What a wonderful house to live in—this old, old mill! I scarcely wonder at the beauty and simplicity of the “Lettres de mon Moulin” as I sit here with the upper half of the creaking door wide open, and the far hills stretching out to sleep as the night draws round about them.

But now, as the grey light grows deeper and twilight hangs upon a frail thread ere it drops into the lap of darkness; now, as though it were a herald of the night to come, a wind springs up across the land. I hear it as its first whispers begin to tell their secrets in the corners and the crevices. Yet it whispers not for long. Soon, with a loud, insistent voice, it is crying its importunate passion to the mill. But she is chained. The fetters cling unmercifully to her arms. She cannot move. Again and again the wind envelops her in its embrace, but she makes no answer to its passion. Only now and again there comes her faint, despairing cry—the cry of a woman in pain—the cry of a woman in prison. I feel so sorely tempted to set her free, just to see her great generous arms sweeping in a joyous abandonment of life before the wind she loves so well.

And here am I, in this old, old silent mill, writing an essay on the Value of Idleness.

Night is on the verge now. The words run into one another upon the paper. It is so dark that my pen wanders from the faint ruled line and sets out on its own account across the dim grey page.

At last comes the voice of my friend far below.

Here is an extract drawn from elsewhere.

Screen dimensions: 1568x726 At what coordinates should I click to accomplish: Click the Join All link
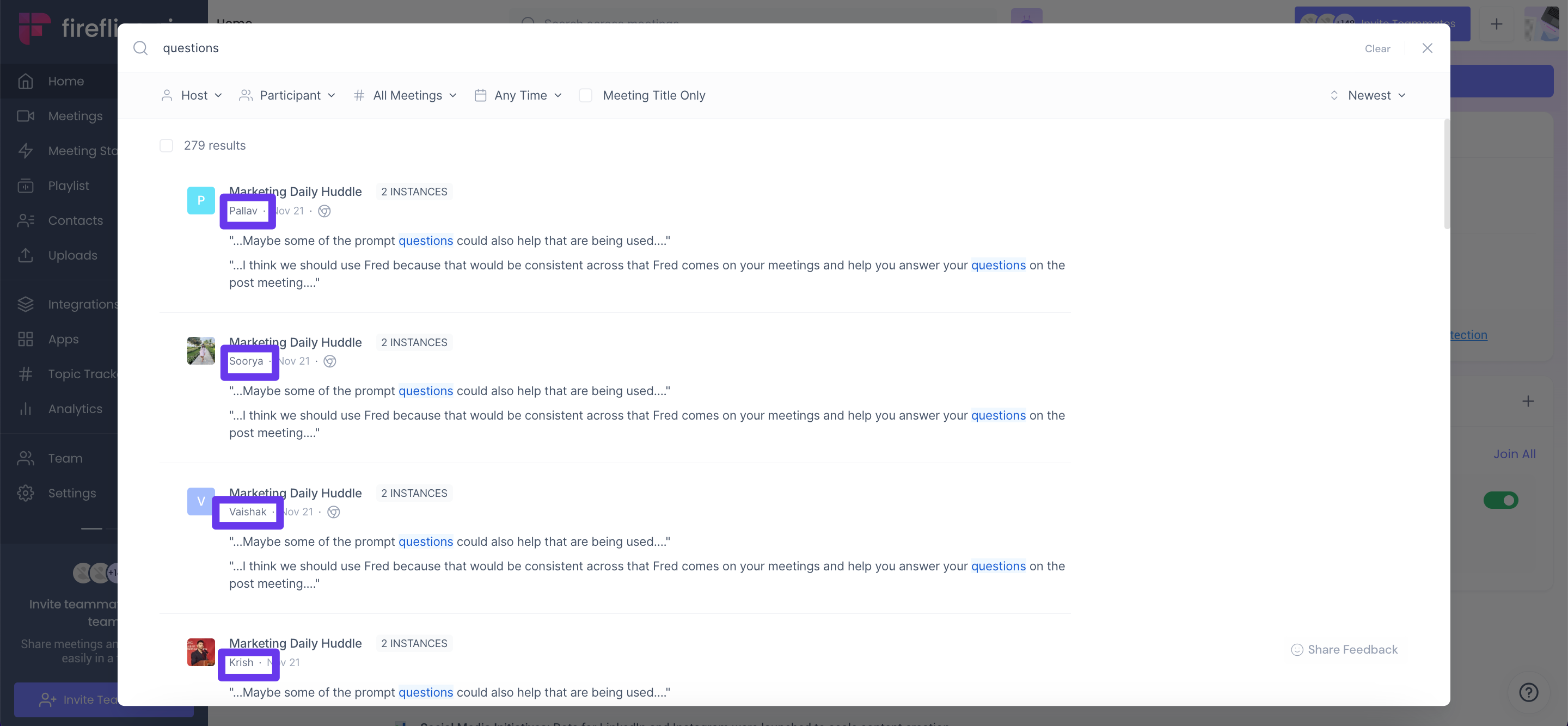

“Have you finished your idleness yet?”

“It’s finished,” say I with a sense of loss of the moments that have been mine—mine and this dear, sad woman’s in prison. I bolt the doors and come down.

“Come and read it to me now,” says he.

And I read it all.

*****

“But there’s nothing about idleness,” he said. “Where’s the Value of Idleness?”

“Here,” said I, and I threw the papers across to him. “It’s all Idleness. To do nothing is to be receptive of everything. I’ve been doing nothing.”